Figure 7. Angiogram Medtronic CoreValve System in situ with no residual aortic regurgitation.
Discussion
For the first time in 125 implantations at the Thoraxcenter we encountered considerable difficulties in delivering the Medtronic Corevalve bioprosthesis into the native aortic valve despite a successful prior balloon valvuloplasty. The aetiology of the failure of crossing is unknown. A residual piece of calcium may have impeded crossing, or the guidewire may have been trapped in an irregular structure of the aortic annulus after the balloon valvuloplasty. Another reason may be an unfavourable angle of approach as a result of the outward push by the incoming crimped bioprosthesis and insufficient support/trackability of the extra stiff wire. Several tips and tricks to overcome this hurdle are presented here. The concise interpretation and appropriate skill sets to overcome procedure related obstacles are fundamental for success in this fairly new domain and will help make this technology push its limits to a broader spectrum of patients with symptomatic aortic valve stenosis.
Online data supplement
Movie 1. Cine-angiography of balloon valvuloplasty with a 22 mm x 4 cm Nucleus balloon.

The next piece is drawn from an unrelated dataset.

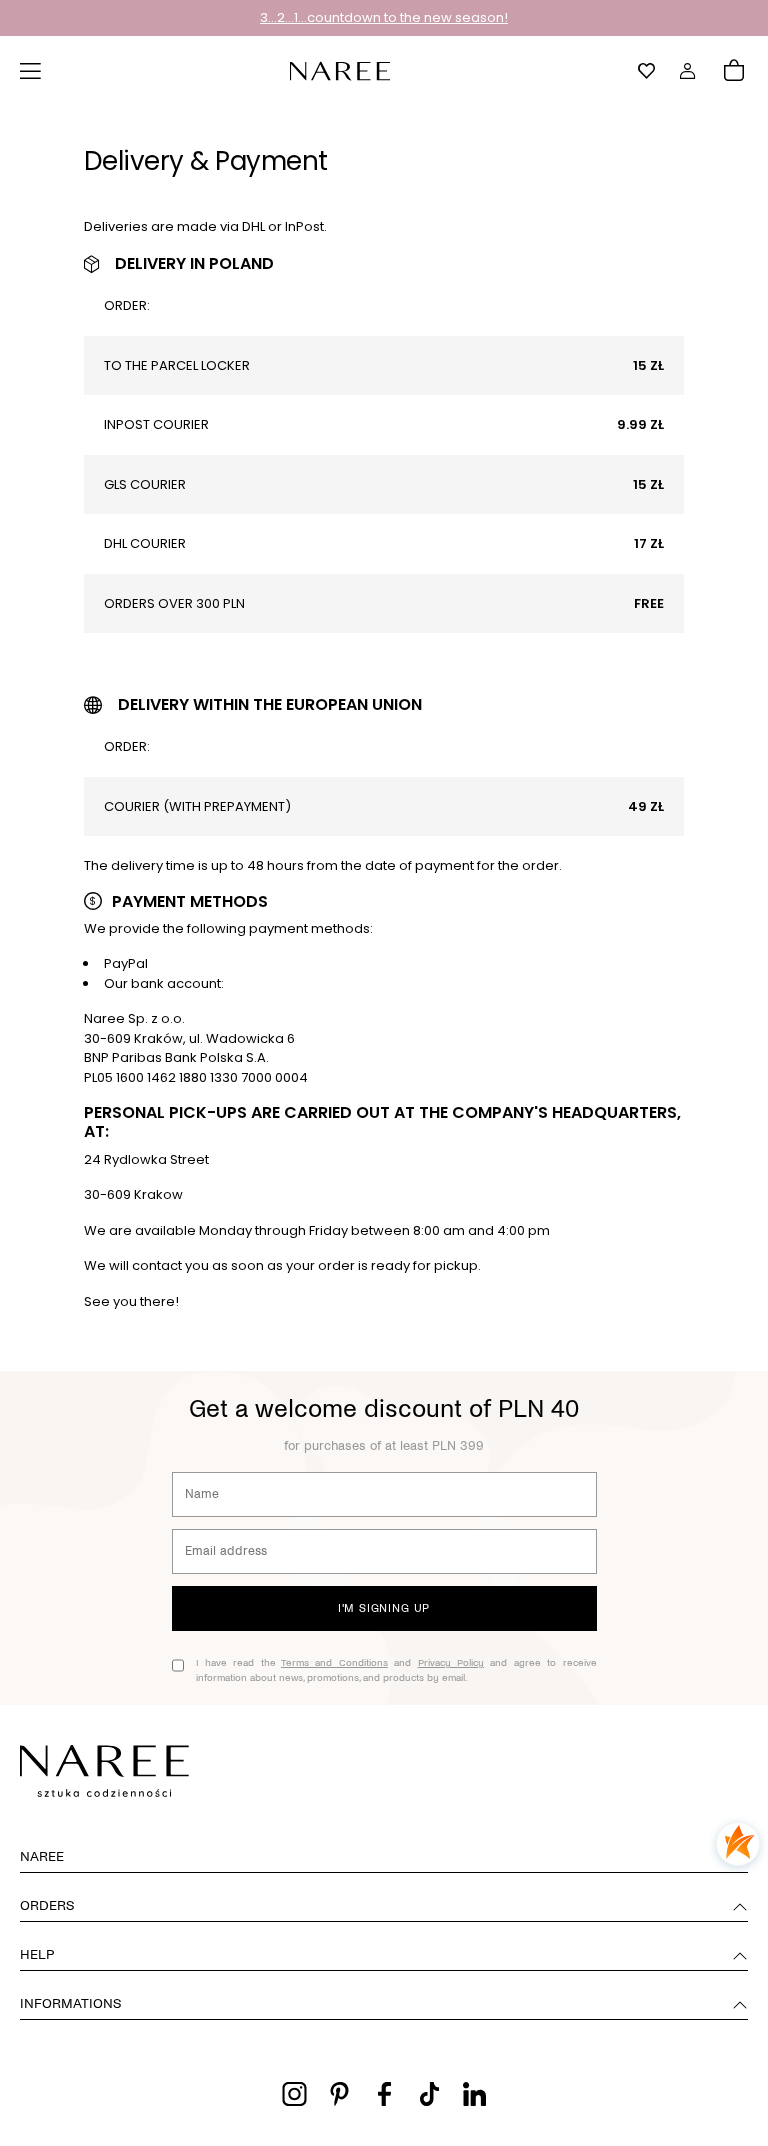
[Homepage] (340, 69)
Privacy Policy (451, 1662)
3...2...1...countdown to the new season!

Movie 2. Cine-angiography demonstrating failure to cross the aortic valve with the CoreValve System.
Movie 3. Cine-angiography of balloon valvuloplasty with a 23 mmx6 cm Z-MED-II-X balloon.
Movie 4. Illustration of bending the Back-up Meier wire (in the rigid segment just proximal to the floppy part).
Movie 5. Cine-angiography of the CoreValve system crossing the aortic valve.
Movie 6. Cine-angiography after CoreValve deployment.
Movie 7. Transesophageal exam with the CoreValve in place.